Thursday, March 6, 2014

Sit Down And Write!

Today I'm giving all the writers out there a pep talk combined with a stern finger wag. Yesterday a friend of mine on Twitter who is a full-time writer was contemplating the choice between a nap (it was 3 in the afternoon) or a cup of coffee. I spluttered my indignation at her. This is why people think we romance writers laze around in yoga pants eating truffles between sex scenes. This is why her own mother still wistfully talks about her getting a REAL job, even though she's a bestselling and award winning author. I was ready to jump in the car, drive to her house in Wisconsin and slap her awake. And it wasn't just bitterness that I was stuck at my day job, where they tend to frown on naps.

It was the final straw in a rant that had been gathering steam in me for a while. Writing is a job and must be treated as's the kicker...WHETHER YOU ARE PUBLISHED YET OR NOT. Because you've got to set up the rigorous habits right now. I'm moving next week. Most of the house still needs to be packed. It'd be easy for me to skip writing at night for the next week with that as an excuse. But I won't. Because writing is my job. And there are no excuses (although be prepared for me to whine a little...or a lot...about all the packing). Yes, your child is home with the umpteenth snow day and your schedule is disrupted. Yes, you are repainting the bathroom and the whole project has escalated into two weeks of non-stop home improvement. Yes, you've got a big proposal due at the day job that requires extra hours.

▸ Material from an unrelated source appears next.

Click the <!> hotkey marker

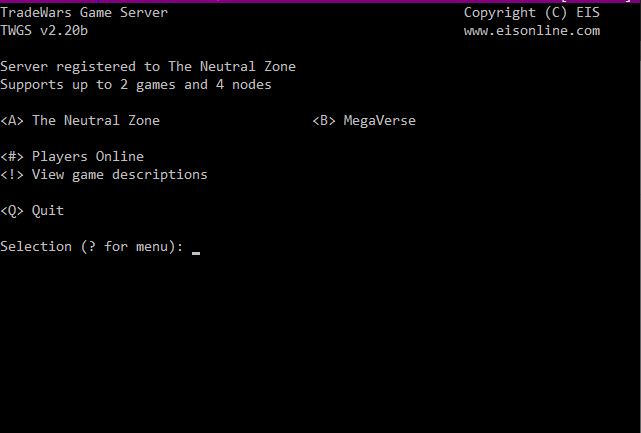coord(12,175)
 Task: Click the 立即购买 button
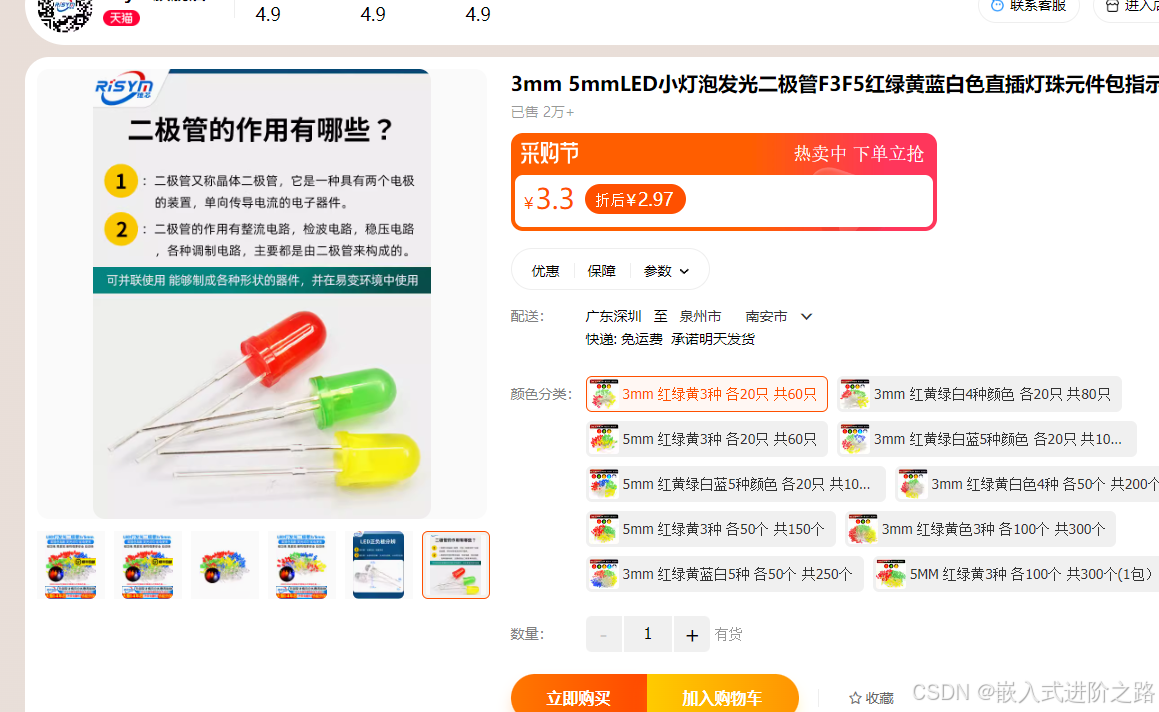pyautogui.click(x=579, y=695)

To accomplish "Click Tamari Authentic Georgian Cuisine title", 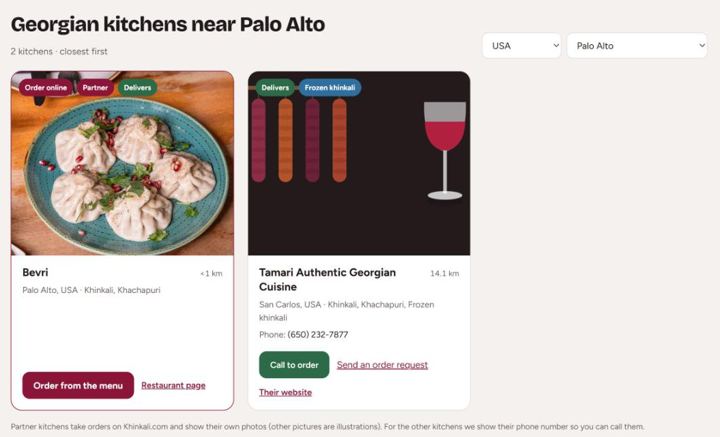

No, that does NOT mean that your deadline will change. The words have to come out anyway. My husband has admitted that he could never, ever work from home, because he needs the structure of an office and daily reminders of deadlines. Well, writers don't have that luxury. Our editors leave us alone for four months while we write. We ourselves have to be the bad cop, the one filling in the squares on the mental timesheet. Time you steal one week becomes time that you can't necessarily make up the next week when suddenly promo is due for a blog tour. Or when you lose hours to designing snazzy swag for a convention. Without anyone looking over our shoulders on a daily basis, we have to kick our own butts. We have to flip off the damned imaginary muse and make the words come out no matter what.

Would you nap in the middle of the day if you were a court stenographer? Nope. Would you not clock in for two days as a cop because you'd rather get your bathroom done quickly? Nope. I promise, if you turn yourself into a hard-ass boss on this whole writing thing, your life will actually become easier. The words will flow with more you write with more regularity. The stress of squeezing in the time to write a three-book proposal on top of the book that is due will even out, because you will already be on schedule with the WIP. People will learn not to call you in the middle of the day to chat, because it is your work time (or at ten at night - whenever you may put your fingers on the keyboard). Clock in five days a week. You'll end up thanking yourself.